The point \[({{t}^{2}}+2t+5,2{{t}^{2}}+t-2)\] lies on the line \[x+y=2\] for
A. All real values of \[t\]
B. Some real values of \[t\]
C. \[t=(-3\pm \sqrt{3})/6\]
D. No real values of \[t\]

Answer 1

Hint: To solve this problem, first we need to understand the Sridharacharya method and then we have to substitute the values of given point in the given equation and then solve the quadratic equation using Sridharacharya method and then compare the Discriminant and you will get your required answer.
Complete step-by-step solution:
Before solving the given problem, first let’s understand the Sridharacharya method:
 Sridhara wrote down rules for solving quadratic equations, it is the most common method of finding the roots of the quadratic equation and it is known as Sridharacharya rule.
Let’s consider a quadratic equation: \[a{{x}^{2}}+bx+c\] , where \[a,b,c\] are real numbers and numeral coefficients.
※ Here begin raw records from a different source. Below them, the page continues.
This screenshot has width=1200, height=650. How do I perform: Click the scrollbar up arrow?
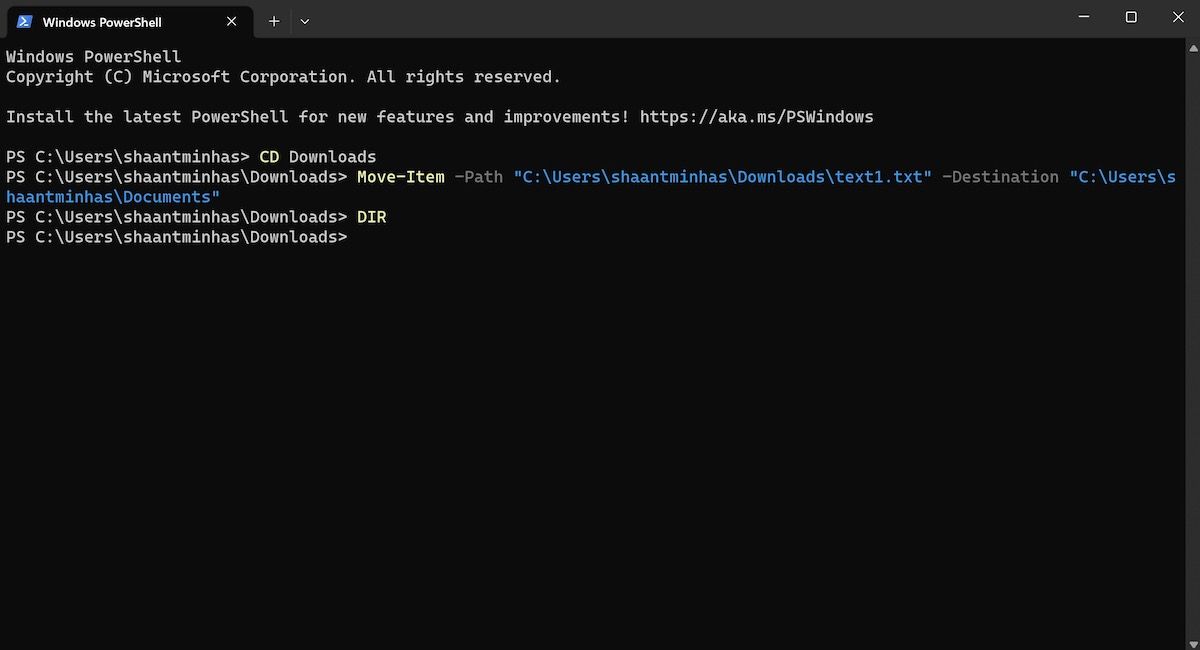click(x=1193, y=47)

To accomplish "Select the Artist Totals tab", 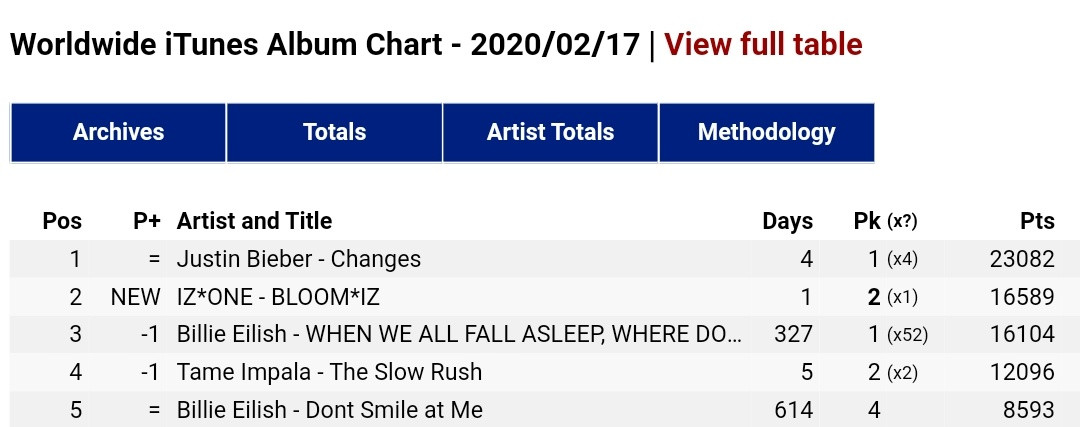I will coord(550,132).
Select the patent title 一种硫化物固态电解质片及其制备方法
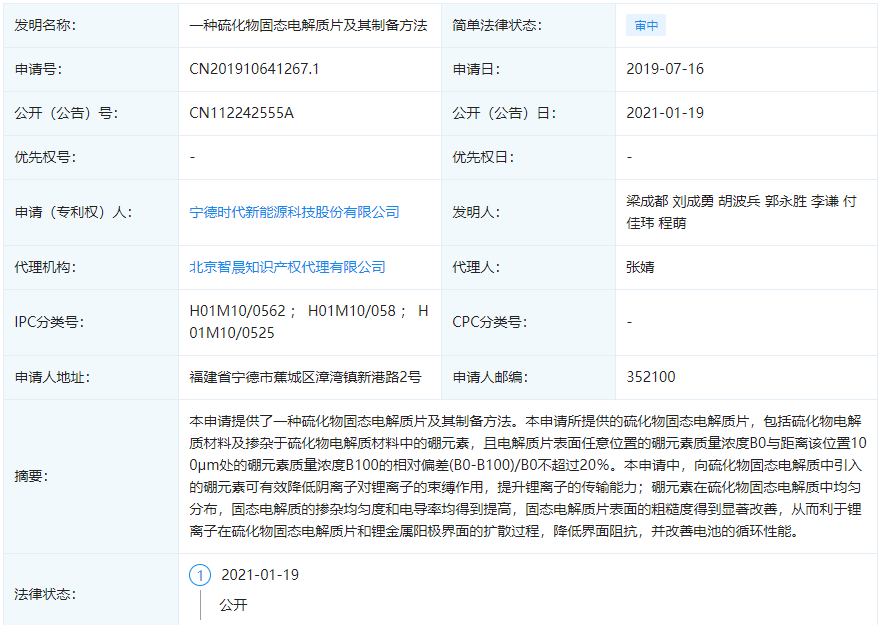 310,25
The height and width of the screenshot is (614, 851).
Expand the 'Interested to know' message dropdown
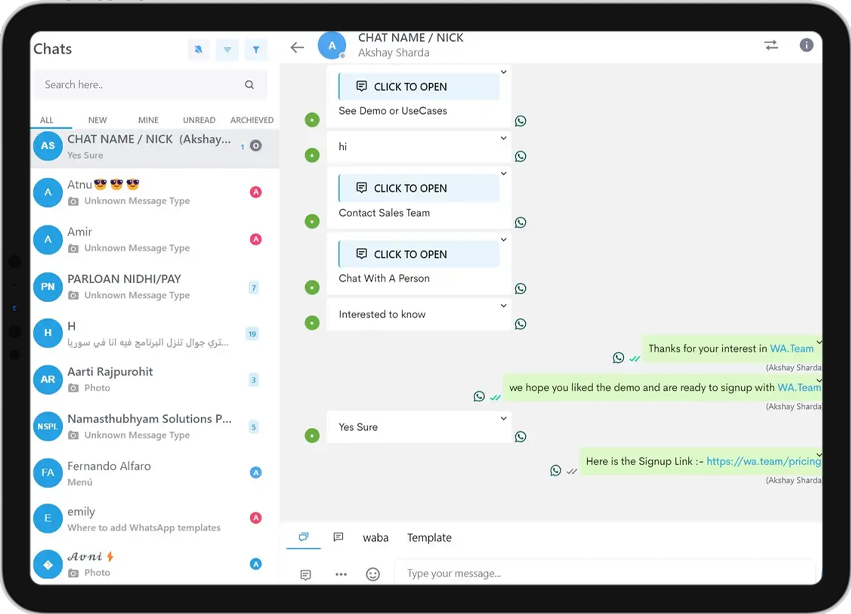[503, 306]
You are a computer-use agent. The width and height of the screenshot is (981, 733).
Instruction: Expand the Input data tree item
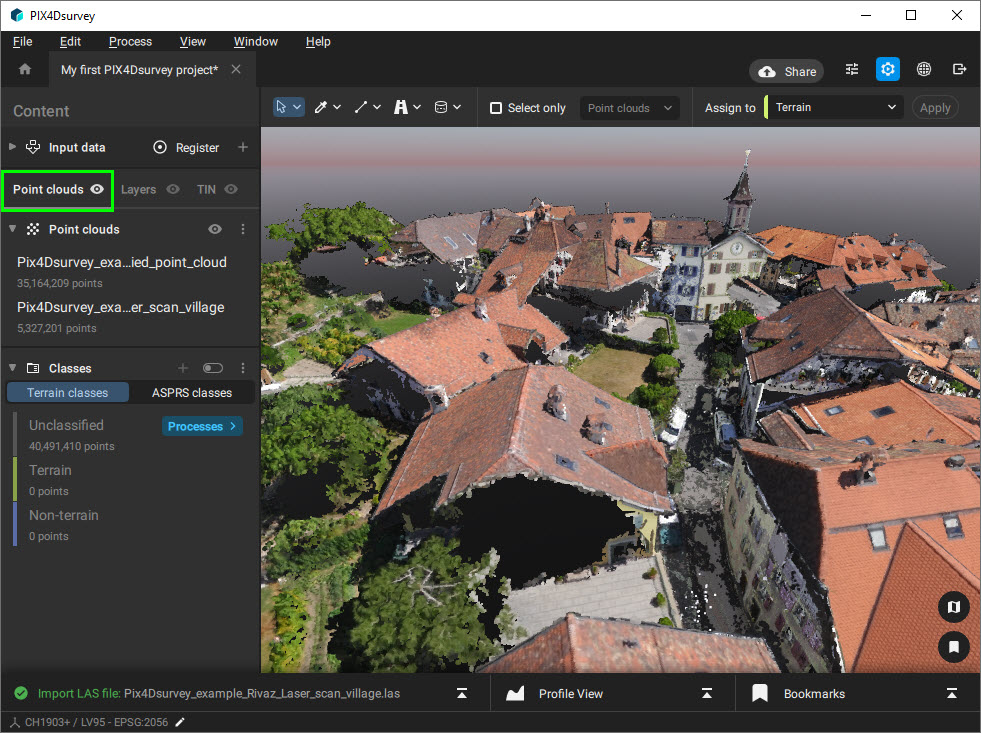[12, 147]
And here \[a\ne 0\] , because if it is equal to zero then the equation will not remain quadratic anymore and it will become a linear equation.
This formula for a quadratic equation is used to find the roots of the equation. Since, quadratic equations have a degree equal to two, hence there will be two solutions for the equation.
The formula to find the roots of this equation will be:
\[x=\dfrac{\left[ -b\pm \sqrt{({{b}^{2}}-4ac)} \right]}{2a}\]
In this, the nature of the roots depends on \[({{b}^{2}}-4ac)\] . This is called as the Discriminant and it is represented as \[D\]
Therefore, Discriminant \[D={{b}^{2}}-4ac\]
There are three cases after finding the value of \[D\]
Case1:- When \[D>0\] , then the roots are real and distinct in nature.
 Case2:- When \[D=0\] , then the roots are real and equal in nature.
Case3:- When \[D<0\] , then the roots are not real.
As we are given in the question:
\[x+y=2\] \[..........(1)\]
As we are given that the points \[({{t}^{2}}+2t+5,2{{t}^{2}}+t-2)\] lies on the line
So, we will substitute the values of given point in the equation \[(1)\]
\[\begin{align}
  & x+y=2 \\
 & \Rightarrow {{t}^{2}}+2t+5+2{{t}^{2}}+t-2=2 \\
\end{align}\]
\[\Rightarrow 3{{t}^{2}}+3t+1=2\]
Now we will use Sridharacharya method to solve this equation:
So, \[D={{b}^{2}}-4ac\]
\[\Rightarrow D={{(3)}^{2}}-4\times 3\times 1\]
\[\Rightarrow D=9-12\]
\[\Rightarrow D=-3\]
A, we can see that \[D<0\]
\[\Rightarrow -3<0\]
So, from above conditions we can say that no real values of \[t\] exists
Hence, the correct option is \[D\].

Note: A quadratic equation makes a parabola when graphed on a coordinate plane. If the value of Discriminant is positive, then the graph crosses the x-axis, When the value of Discriminant is zero, then the graph touches the x-axis but does not cross it, When the value of Discriminant is negative, then the graph does not even touch the x-axis.